■ **The exercise**: Print the lines of the listing from the line containing "The height and" through the line containing "will click(x=51, y=519).", inclusive, reproducing them exactly.

■ **Given records**:
Start

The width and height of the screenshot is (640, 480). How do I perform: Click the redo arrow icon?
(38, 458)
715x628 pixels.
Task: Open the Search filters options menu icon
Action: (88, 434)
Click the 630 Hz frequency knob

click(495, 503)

End
Start

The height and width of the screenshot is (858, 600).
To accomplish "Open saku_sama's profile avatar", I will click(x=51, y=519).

End
Start

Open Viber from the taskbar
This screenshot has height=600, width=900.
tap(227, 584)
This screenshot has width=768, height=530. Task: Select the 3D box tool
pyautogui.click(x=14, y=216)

End

■ **Expected answer**:
The height and width of the screenshot is (858, 600).
To accomplish "Open saku_sama's profile avatar", I will click(x=51, y=519).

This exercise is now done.